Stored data
"""

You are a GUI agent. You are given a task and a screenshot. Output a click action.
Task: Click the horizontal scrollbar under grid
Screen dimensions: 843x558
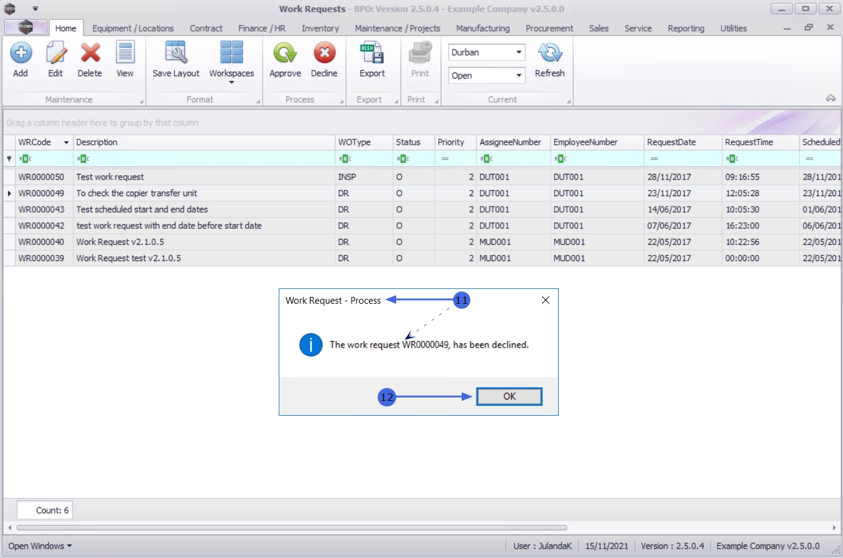[x=292, y=528]
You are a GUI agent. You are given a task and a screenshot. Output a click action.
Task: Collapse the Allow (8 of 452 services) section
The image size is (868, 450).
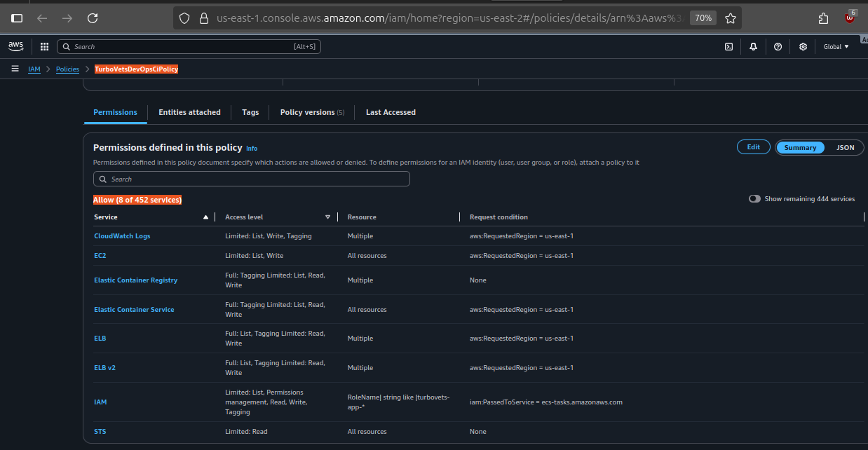(137, 199)
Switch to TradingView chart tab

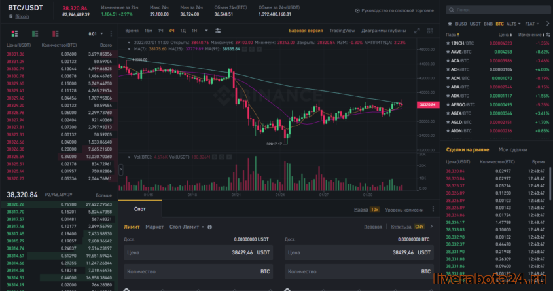pos(342,31)
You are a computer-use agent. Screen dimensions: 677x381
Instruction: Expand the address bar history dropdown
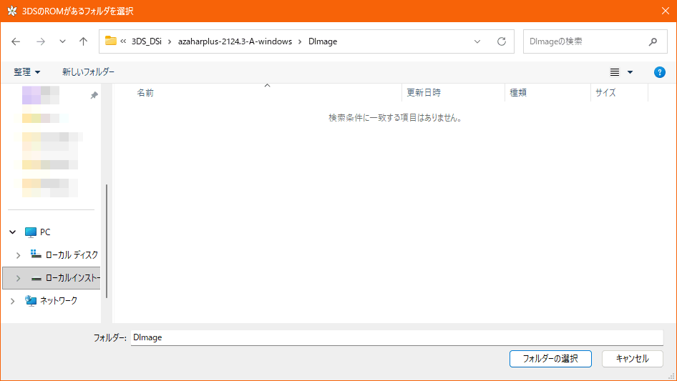pos(477,41)
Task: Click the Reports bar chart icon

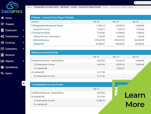Action: point(2,61)
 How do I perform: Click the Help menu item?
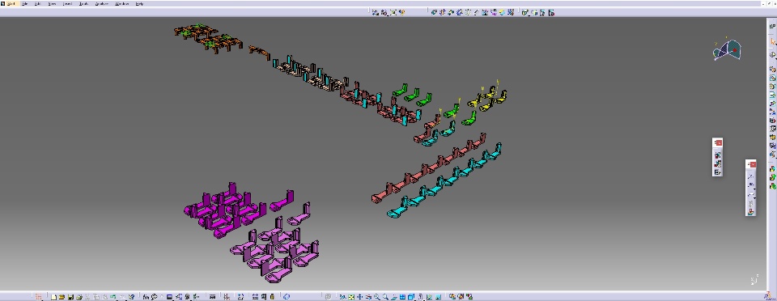[140, 3]
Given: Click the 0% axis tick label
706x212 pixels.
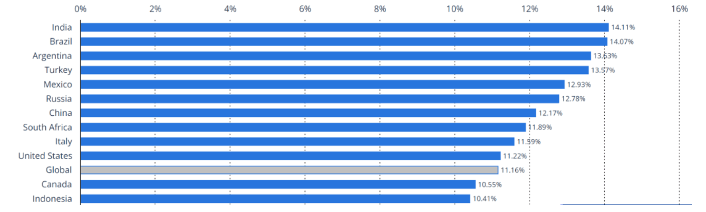Looking at the screenshot, I should [x=80, y=8].
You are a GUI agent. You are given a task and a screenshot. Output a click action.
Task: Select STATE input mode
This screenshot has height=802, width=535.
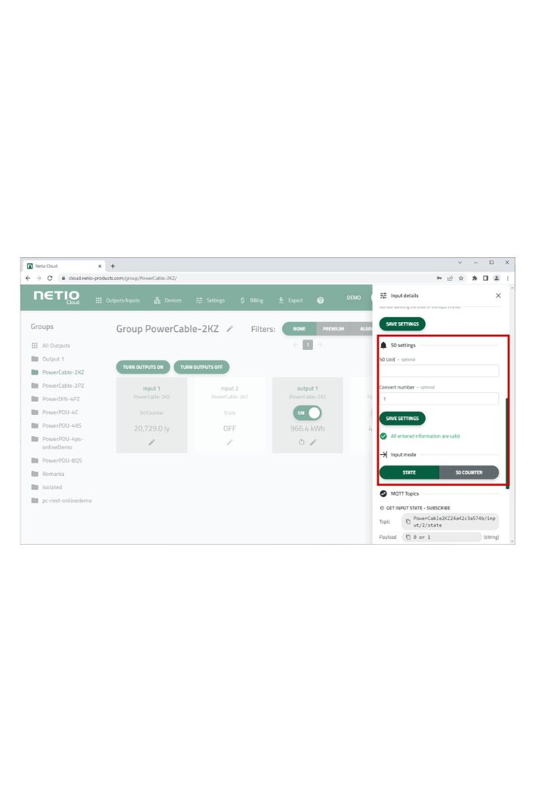(x=409, y=472)
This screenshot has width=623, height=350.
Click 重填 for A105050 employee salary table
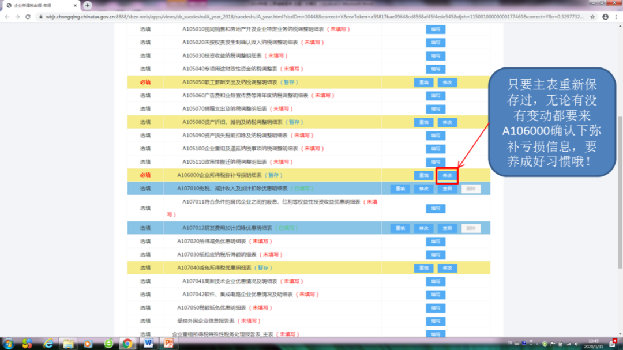click(x=423, y=82)
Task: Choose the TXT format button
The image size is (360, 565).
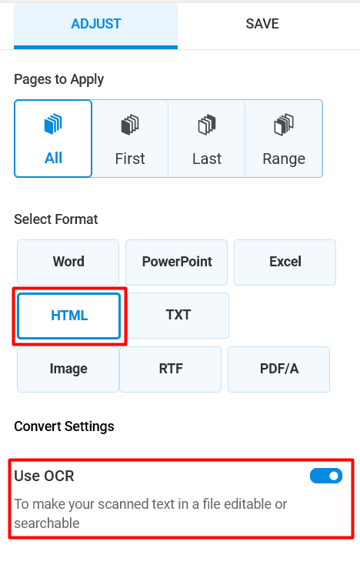Action: coord(178,316)
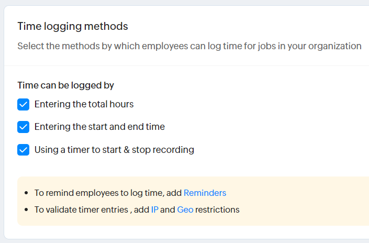Viewport: 369px width, 243px height.
Task: Open the IP restrictions link
Action: click(x=154, y=209)
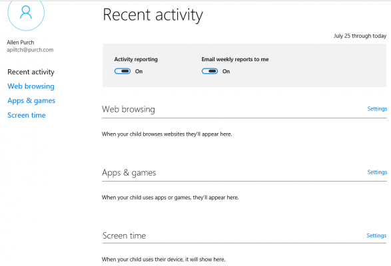The image size is (391, 266).
Task: Click the apiltch@purch.com email address
Action: coord(30,50)
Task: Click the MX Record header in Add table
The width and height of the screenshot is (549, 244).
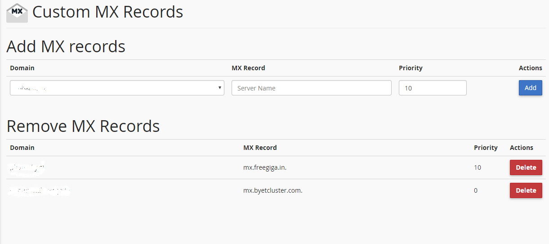Action: 248,68

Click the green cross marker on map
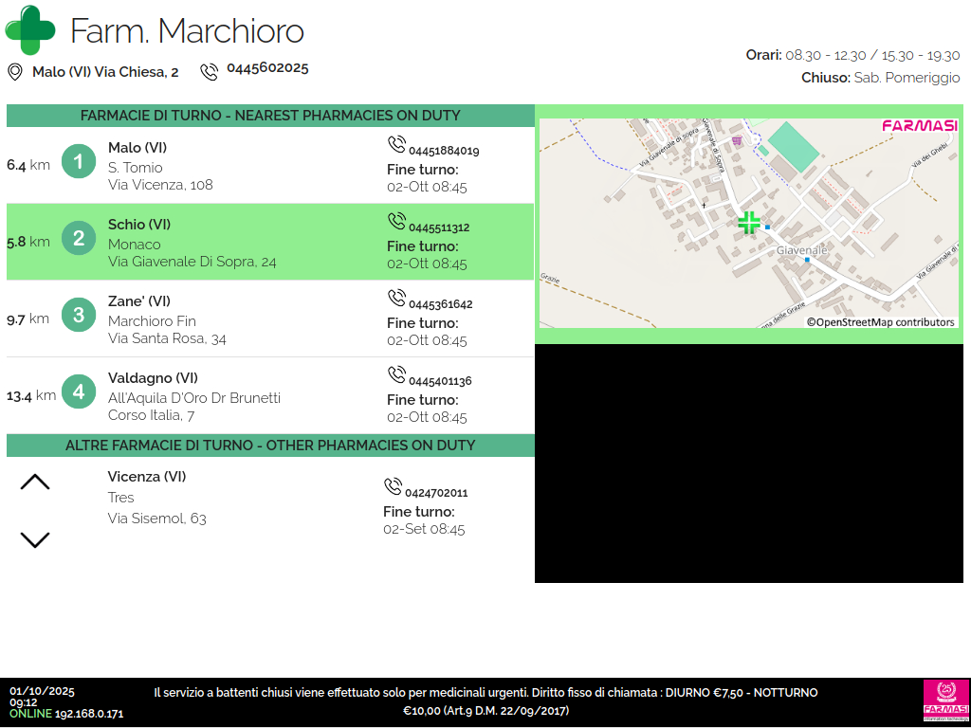[x=749, y=223]
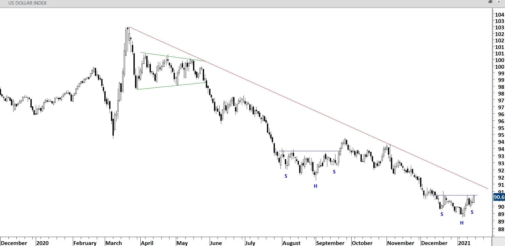Screen dimensions: 505x246
Task: Select the rightmost S label after 2021
Action: (x=472, y=212)
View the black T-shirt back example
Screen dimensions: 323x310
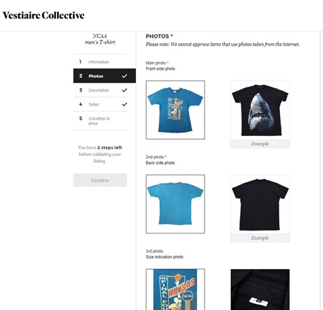[260, 204]
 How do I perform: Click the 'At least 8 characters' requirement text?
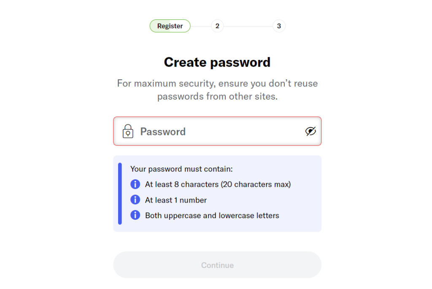pos(218,184)
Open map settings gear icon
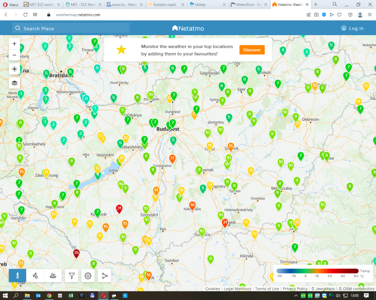This screenshot has width=376, height=300. (88, 276)
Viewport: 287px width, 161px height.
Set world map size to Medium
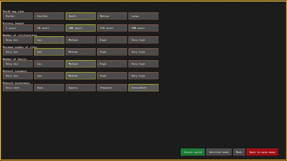pyautogui.click(x=112, y=16)
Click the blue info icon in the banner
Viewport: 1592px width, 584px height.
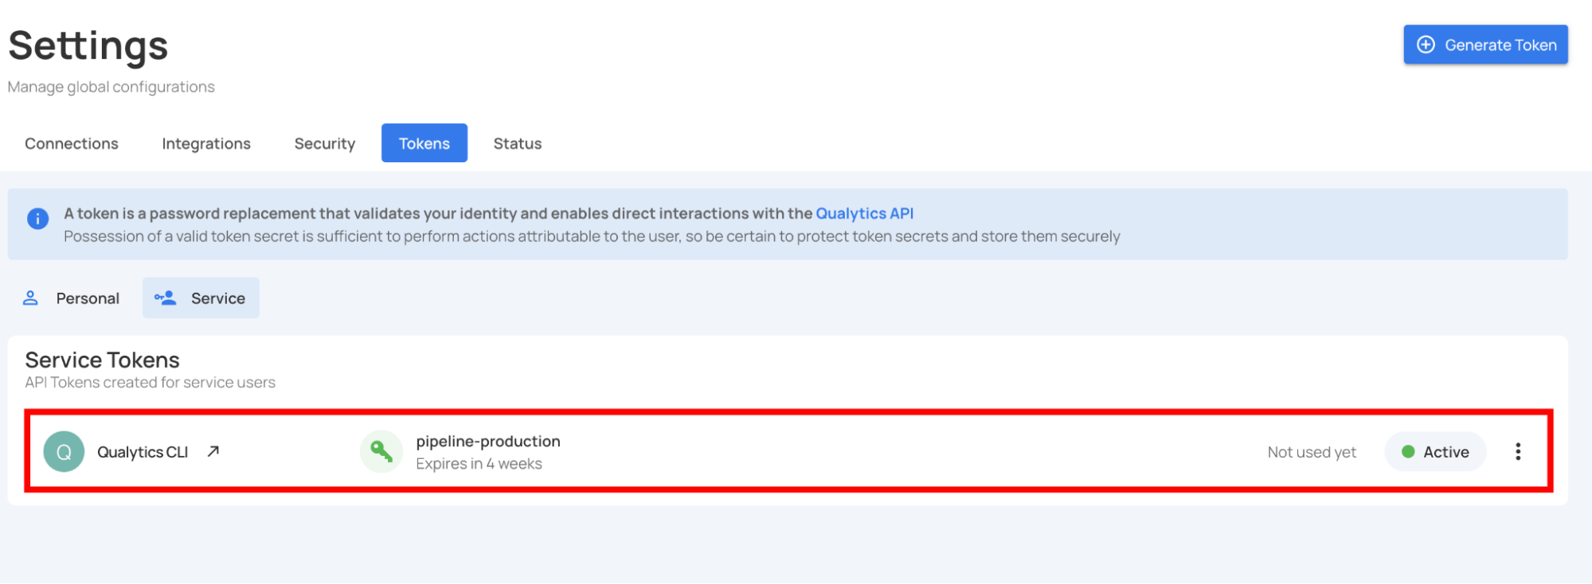tap(37, 218)
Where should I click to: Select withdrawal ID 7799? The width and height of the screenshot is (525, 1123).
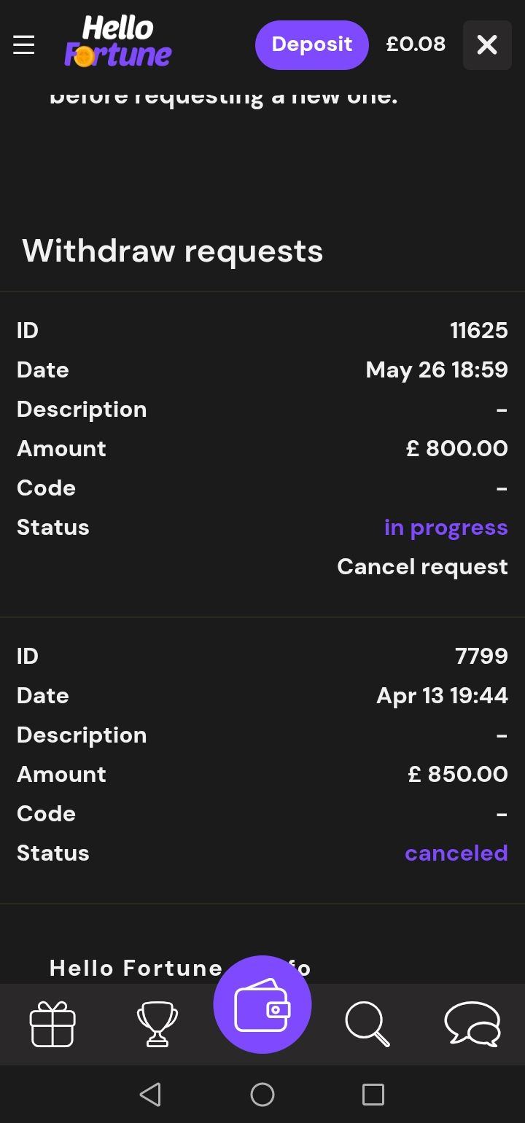click(481, 657)
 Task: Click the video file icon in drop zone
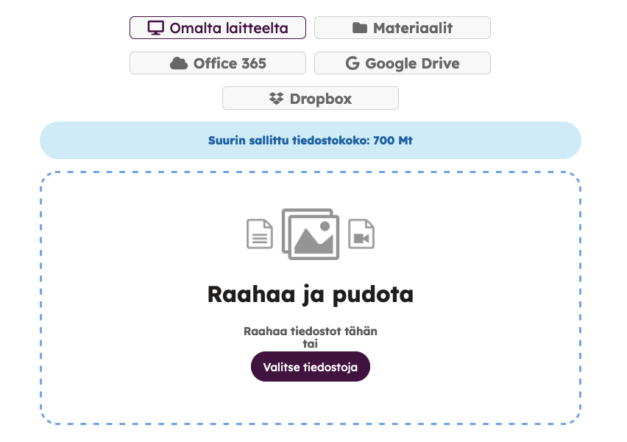tap(361, 234)
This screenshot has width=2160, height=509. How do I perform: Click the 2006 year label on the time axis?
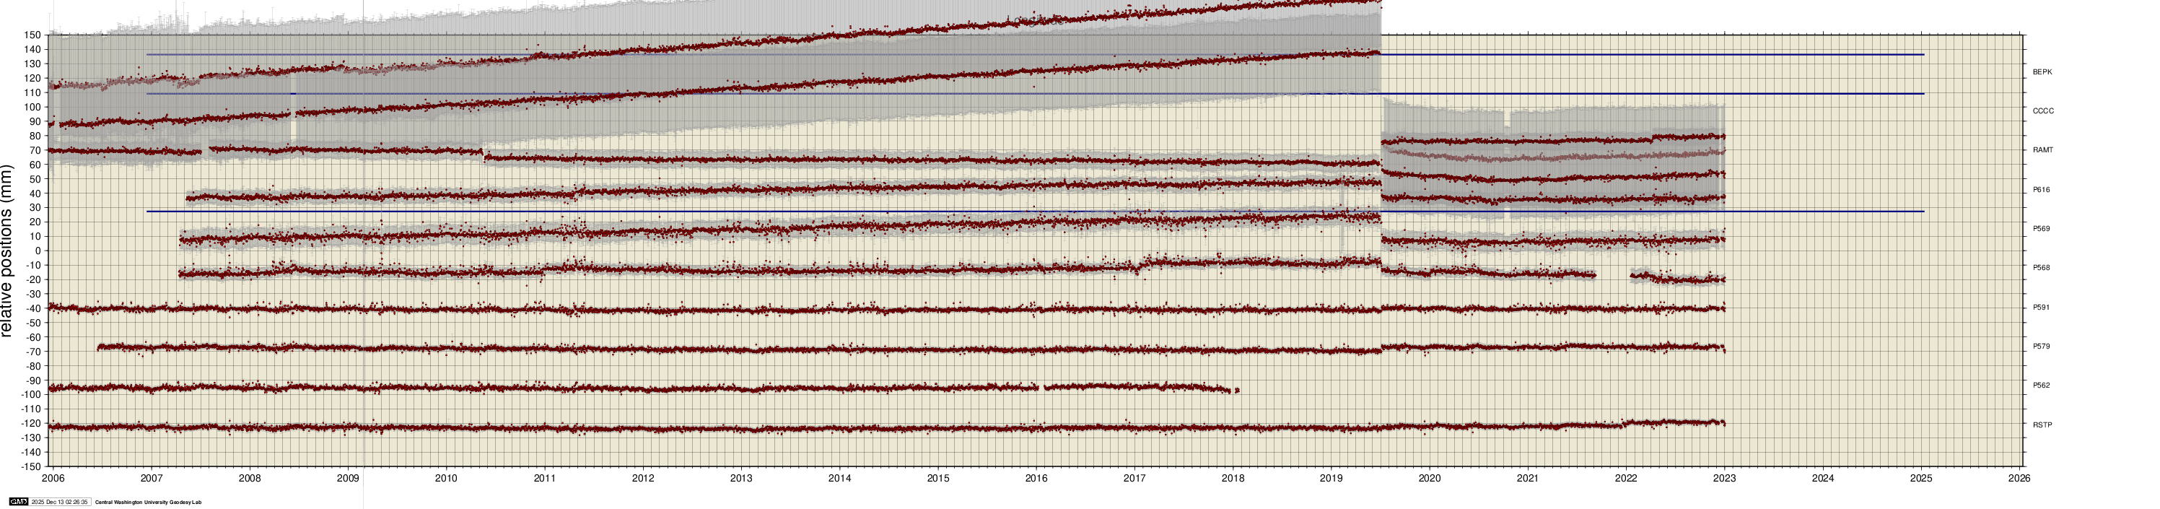(53, 479)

"""

> **YOUR OBJECTIVE**: Your reply must hold only the lines from the line containing "This screenshot has height=802, width=535." through the end of the records above, written out exactly, both ends included, with no pictures, please.

> **RESPONSE TO THE TASK**:
This screenshot has height=802, width=535.
(x=409, y=472)
This screenshot has width=623, height=350.
Click 重填 for A105050 employee salary table
click(x=423, y=82)
Task: Choose the TXT format button
The image size is (360, 565).
Action: coord(178,316)
Viewport: 369px width, 243px height.
Task: Open the IP restrictions link
Action: click(x=154, y=209)
The image size is (391, 266).
Task: Click the apiltch@purch.com email address
Action: coord(30,50)
Task: Click the MX Record header in Add table
The width and height of the screenshot is (549, 244).
Action: 248,68

Click the green cross marker on map
[x=749, y=223]
Screen dimensions: 505x246
Task: Select the rightmost S label after 2021
Action: (x=472, y=212)
View the black T-shirt back example
Screen dimensions: 323x310
[260, 204]
 How do I perform: Click the 'At least 8 characters' requirement text?
pos(218,184)
Open map settings gear icon
This screenshot has width=376, height=300. (88, 276)
Viewport: 287px width, 161px height.
Set world map size to Medium
pyautogui.click(x=112, y=16)
Click the blue info icon in the banner
Viewport: 1592px width, 584px height.
tap(37, 218)
Where should I click to: Select withdrawal ID 7799? The width and height of the screenshot is (525, 1123).
click(481, 657)
 Task: Click the video file icon in drop zone
tap(361, 234)
This screenshot has width=2160, height=509. How do I perform: Click the 2006 year label on the time axis?
(53, 479)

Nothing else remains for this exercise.